A former owner of Norton Motorcycles, in Castle Donington, has received an eight-month prison sentence, suspended for two years, after pleading guilty to illegal pension investments.
Stuart Garner, 53, appeared before Derby Crown Court today (Thursday, March 31), for sentencing and received three 12-month sentences, reduced to eight months, to be served concurrently.
These were then suspended for two years. He was also ordered to pay £20,716.69 in costs – despite being declared bankrupt on May 26, 2021 – and disqualified from being a director for three years.
Last month, Mr Garner pleaded guilty to three charges of breaching ERI rules, by investing most of the money of each scheme into his business, Norton Motorcycle Holdings Ltd.
Derby Crown Court heard how the offences related to three defined contribution schemes: Dominator 2012, Commando 2012 and Donington MC. The investments, made between 2012 and 2013, were made in return for preference shares. These shares were issued by Norton Motorcycle Holdings Ltd for which Mr Garner was both the director and majority shareholder.
In her ruling, Her Honour Judge Nirmal Shant, told Mr Garner that while she had given him full credit for his early guilty pleas, his actions had been reckless and caused profound harm to his victims – both financially and to their mental wellbeing, as well as damaging their confidence in pension saving.
She added that Mr Garner’s victims had reported problems sleeping, relationship difficulties and some now faced the prospect of having to work longer than they had expected because of his crimes.
Judge Shant said: “This is not just financial harm. I have read statement after statement on the damage you have done to the people involved.”
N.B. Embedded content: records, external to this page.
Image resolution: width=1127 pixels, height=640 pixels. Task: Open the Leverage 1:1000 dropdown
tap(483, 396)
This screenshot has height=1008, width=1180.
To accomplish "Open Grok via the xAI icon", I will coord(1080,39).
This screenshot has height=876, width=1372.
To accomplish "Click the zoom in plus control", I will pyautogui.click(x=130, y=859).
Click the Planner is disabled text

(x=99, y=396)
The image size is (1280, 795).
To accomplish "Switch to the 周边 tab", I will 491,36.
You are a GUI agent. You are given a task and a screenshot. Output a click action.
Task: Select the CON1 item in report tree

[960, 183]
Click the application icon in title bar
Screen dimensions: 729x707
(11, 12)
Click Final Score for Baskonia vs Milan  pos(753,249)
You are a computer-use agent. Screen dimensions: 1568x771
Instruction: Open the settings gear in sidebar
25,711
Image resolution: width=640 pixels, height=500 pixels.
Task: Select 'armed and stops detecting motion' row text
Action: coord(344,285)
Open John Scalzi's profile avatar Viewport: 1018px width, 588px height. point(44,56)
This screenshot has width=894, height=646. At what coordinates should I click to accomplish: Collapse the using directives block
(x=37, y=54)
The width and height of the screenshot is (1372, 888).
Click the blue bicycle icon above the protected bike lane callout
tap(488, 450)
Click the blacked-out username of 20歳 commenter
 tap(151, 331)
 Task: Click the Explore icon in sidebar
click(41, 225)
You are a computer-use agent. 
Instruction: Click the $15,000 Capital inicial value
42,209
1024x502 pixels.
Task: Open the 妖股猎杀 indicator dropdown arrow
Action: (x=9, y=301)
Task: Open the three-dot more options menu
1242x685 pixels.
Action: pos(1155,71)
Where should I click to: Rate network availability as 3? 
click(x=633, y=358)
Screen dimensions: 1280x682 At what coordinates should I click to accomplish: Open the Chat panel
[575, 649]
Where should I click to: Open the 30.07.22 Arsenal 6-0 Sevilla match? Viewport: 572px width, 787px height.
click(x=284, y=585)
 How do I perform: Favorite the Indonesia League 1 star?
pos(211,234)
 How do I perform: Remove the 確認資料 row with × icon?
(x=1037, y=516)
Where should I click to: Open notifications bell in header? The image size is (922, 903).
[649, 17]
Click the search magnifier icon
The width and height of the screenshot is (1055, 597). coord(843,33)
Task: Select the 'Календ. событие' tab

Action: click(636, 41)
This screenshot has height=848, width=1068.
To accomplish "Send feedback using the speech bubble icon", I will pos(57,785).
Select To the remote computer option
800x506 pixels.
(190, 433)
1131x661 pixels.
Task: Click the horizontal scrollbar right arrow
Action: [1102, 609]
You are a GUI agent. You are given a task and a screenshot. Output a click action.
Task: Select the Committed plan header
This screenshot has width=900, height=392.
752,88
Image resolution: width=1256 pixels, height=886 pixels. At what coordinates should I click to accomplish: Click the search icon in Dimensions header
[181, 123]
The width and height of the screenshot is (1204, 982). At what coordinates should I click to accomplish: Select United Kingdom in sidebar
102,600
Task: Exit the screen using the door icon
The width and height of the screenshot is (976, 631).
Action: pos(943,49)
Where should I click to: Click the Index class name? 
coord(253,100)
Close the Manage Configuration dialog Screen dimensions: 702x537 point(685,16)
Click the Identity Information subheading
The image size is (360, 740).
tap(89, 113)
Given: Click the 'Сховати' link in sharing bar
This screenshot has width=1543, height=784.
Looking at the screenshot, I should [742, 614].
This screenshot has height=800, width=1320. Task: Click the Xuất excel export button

Nicola Parish, Executive Director of Frontline Regulation at TPR, said: “Despite being an experienced businessman, Stuart Garner illegally took money from three pension schemes in his care to prop up his struggling business.
“As a result of Mr Garner’s criminality, savers, whose interests he was supposed to safeguard as a trustee, have been affected by substantial financial losses to their retirement savings and have been caused significant distress. It is only the right he is punished for this.
“Rules on employer-related investments are vital to protect members’ savings, and as this case proves, we will take action against those who flout them.
“Trustees must have full knowledge and understanding of the restrictions which apply to pension scheme investments. Trustees may face prosecution or regulatory action if they fail to abide by those restrictions.”
The three pension schemes were left with a shortfall of approximately £10 million.
The Pensions Ombudsman has already ordered Mr Garner to repay the amount lost on investment in preference shares, less money already recovered, plus interest.
The independent trustee firm appointed by TPR to the three schemes pursued Mr Garner for this amount, which resulted in his personal bankruptcy.